### DOCUMENT SECTION ###

The construction sector has traditionally been a male-dominated field, but the number of women entering this industry has steadily increased in recent years. As the sector expands, more women must be permitted and encouraged to participate and contribute to its success. In this article, we’ll look at why the construction industry needs more women, the obstacles women experience when entering the field, tactics for promoting female participation, success stories of women making waves in the sector, and a call to action for gender diversity in construction.
Why Do Women Need to Work in the Construction Industry?
The construction industry is experiencing a skilled worker shortage, and recruiting more women can assist to fill this void. There simply aren’t enough workers so increasing participation among previously excluded groups is essential. Women contribute unique views and problem-solving abilities to the workplace, which can boost productivity and innovation. Furthermore, more women in construction can contribute to a more inclusive and varied working atmosphere. Gender diversity in the workplace has been shown in studies to boost problem-solving, creativity, and production. Commerce Secretary Gina Raimondo recently noted that with so many unfilled jobs in construction, getting more women into the industry is not social policy – it’s a commercial imperative.
Women in the Construction Industry Face Difficulties
Despite the fact that more women are entering the construction sector, they encounter a number of obstacles, including:
- Bias and Discrimination: In the sector, women continue to endure bias and discrimination, especially where things like pay and upward mobility are concerned.
- Women frequently struggle to locate mentors and role models in the profession who can assist them in navigating the hurdles they face.
- Physical Requirements: The construction sector is physically demanding, so women need to be on the lookout for things like pregnancy protection which employers should but do not always provide in adaqaute ways.
- Workplace Culture: Male-dominated culture can make women feel alone or ostracized.
Skillit’s own Rachael Becker will be speaking about these topics at the Construction Industry Education Foundation’s 2023 Women in Construction Fall Conference in Sacramento, CA on October 5, 2023.
How Can the Construction Industry Help Women?
Companies and groups can take numerous initiatives to support the growing number of women entering the construction sector, including:
- Addressing Bias and Discrimination: Businesses can take actions to address bias and discrimination in the workplace, such as guaranteeing equitable compensation and advancement opportunities.
- Mentorship: Companies can also offer mentorship and coaching programs to assist women in navigating the hurdles they confront and advancing their careers in the field.
- Offering Flexible Work Arrangements: Flexible work arrangements, such as remote work or flexible schedules, can also assist women in balancing their professional and personal life. Undoubtedly, these arrangements can help men as well, and are by no means exclusive to women. What’s more, the goal should be equality.
- Companies can also encourage diversity and inclusion in the workplace by fostering a culture that welcomes and supports women in the sector. One of the ways they can do this is by creating a safe space to air and identify grievances, in part by supporting trusted , diverse leadership.

### DATA SECTION ###

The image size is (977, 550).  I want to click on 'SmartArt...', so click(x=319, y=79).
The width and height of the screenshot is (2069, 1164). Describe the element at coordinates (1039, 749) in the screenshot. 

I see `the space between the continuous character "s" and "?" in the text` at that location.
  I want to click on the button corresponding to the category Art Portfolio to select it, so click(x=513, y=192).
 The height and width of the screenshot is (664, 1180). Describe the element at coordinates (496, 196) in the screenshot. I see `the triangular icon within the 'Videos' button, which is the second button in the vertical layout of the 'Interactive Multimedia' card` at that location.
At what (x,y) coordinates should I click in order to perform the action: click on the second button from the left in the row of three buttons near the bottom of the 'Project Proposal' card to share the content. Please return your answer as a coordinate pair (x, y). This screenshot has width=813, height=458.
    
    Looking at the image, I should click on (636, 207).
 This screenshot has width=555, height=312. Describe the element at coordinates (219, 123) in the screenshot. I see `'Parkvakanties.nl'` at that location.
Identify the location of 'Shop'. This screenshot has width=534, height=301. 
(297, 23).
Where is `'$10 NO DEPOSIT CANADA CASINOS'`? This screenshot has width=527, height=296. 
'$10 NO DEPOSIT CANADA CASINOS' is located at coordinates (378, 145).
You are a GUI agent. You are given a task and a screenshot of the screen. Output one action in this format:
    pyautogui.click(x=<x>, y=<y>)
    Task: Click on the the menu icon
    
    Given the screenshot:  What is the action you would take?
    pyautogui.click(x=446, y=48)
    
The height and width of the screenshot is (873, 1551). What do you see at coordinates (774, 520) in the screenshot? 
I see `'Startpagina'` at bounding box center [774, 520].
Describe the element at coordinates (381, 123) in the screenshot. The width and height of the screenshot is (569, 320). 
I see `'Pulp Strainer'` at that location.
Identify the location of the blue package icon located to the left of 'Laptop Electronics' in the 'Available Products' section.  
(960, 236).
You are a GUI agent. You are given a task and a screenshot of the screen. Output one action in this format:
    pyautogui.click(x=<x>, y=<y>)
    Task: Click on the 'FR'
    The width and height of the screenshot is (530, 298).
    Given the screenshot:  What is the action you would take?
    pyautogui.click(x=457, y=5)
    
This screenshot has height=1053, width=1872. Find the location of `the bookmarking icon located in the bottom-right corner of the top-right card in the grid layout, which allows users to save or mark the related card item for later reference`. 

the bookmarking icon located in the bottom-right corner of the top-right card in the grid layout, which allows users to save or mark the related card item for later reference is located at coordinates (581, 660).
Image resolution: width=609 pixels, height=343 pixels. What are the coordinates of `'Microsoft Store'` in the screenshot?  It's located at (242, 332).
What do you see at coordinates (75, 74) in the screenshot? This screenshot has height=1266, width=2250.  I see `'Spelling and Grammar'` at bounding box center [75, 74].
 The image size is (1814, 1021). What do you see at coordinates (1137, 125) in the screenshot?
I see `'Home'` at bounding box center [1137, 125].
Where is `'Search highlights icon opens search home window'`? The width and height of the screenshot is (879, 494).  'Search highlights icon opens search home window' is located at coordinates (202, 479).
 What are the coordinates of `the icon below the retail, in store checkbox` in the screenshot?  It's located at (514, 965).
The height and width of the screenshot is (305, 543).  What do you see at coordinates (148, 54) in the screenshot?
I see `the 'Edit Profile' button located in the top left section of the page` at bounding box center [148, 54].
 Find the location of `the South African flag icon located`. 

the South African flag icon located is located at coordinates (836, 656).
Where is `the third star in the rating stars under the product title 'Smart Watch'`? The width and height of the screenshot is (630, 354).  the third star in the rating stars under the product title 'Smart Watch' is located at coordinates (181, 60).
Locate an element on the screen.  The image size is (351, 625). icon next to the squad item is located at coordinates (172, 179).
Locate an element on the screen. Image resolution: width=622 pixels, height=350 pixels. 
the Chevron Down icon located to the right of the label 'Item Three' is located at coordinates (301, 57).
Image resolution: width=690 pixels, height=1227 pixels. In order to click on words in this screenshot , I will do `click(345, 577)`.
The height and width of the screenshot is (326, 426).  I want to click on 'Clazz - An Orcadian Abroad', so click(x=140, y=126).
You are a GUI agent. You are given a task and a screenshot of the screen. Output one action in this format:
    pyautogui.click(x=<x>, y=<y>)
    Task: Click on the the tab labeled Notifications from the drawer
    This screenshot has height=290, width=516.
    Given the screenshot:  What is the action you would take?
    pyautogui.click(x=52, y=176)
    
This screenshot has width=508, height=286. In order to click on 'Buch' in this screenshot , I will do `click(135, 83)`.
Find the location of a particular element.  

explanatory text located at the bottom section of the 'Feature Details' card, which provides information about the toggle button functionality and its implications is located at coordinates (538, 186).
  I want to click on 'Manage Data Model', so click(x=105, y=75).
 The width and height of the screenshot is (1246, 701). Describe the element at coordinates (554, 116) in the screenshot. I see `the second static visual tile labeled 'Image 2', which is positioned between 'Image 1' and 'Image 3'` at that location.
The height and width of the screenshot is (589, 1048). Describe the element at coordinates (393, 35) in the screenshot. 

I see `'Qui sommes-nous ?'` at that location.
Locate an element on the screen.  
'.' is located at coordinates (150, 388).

###

_BRIEF 1_. In the article on women in construction, at what event and on what date is Rachael Becker scheduled to speak?
_BRIEF 2_. Extend the article on women in construction, picking up right after its final sentence.

_RESPONSE 1_. She will speak at the Construction Industry Education Foundation's 2023 Women in Construction Fall Conference in Sacramento, CA, on October 5, 2023.

_RESPONSE 2_.
Increased Female Participation Strategies
Employers can take a number of actions to attract and retain more women in the construction industry. One important method is to encourage gender diversity in the working culture with the ultimate goal of equality, not special treatment. This can include fostering a welcoming environment that embraces diversity and is free of gender bias. Mentorship and training programs can also be useful in assisting women in developing skills and confidence, as well as navigating the hurdles that they may experience in their employment. Offering flexible work arrangements, such as job sharing or part-time work, can benefit women with caregiving duties or other commitments. Finally, implementing safety measures that especially target the requirements of women, such as providing suitable PPE and constructing facilities that are accessible to women, can assist to make the workplace safer and more welcome for women.
Mortenson for example, a top ENR contractor, implements many of these recommendations and offers highlights from its annual women in construction event on its website.
Women Making a Difference in Construction
Regardless of the obstacles they confront, women have made important contributions to the construction business. Women are breaking down boundaries and making their impact in this sector, from engineers and architects to project managers and tradeswomen. Marjorie Perry, CEO of MZM Construction & Management Company, for example, has been named one of the top 25 female CEOs in New Jersey. Dr. Judith Rodin, the first woman to run an Ivy League university and past president of the Rockefeller Foundation, started her career as a construction worker. These success stories can serve as motivation for other women contemplating a career in construction.
The construction business is evolving, and an increasing number of women are entering this historically male-dominated area. Equality won’t come easy, and we all need to work for it. While women continue to confront problems in the sector, such as bias and discrimination, there are also chances for women to make a difference and flourish. We can establish a more vibrant and successful construction sector that benefits everyone if we solve these difficulties and promote diversity and inclusion in the business.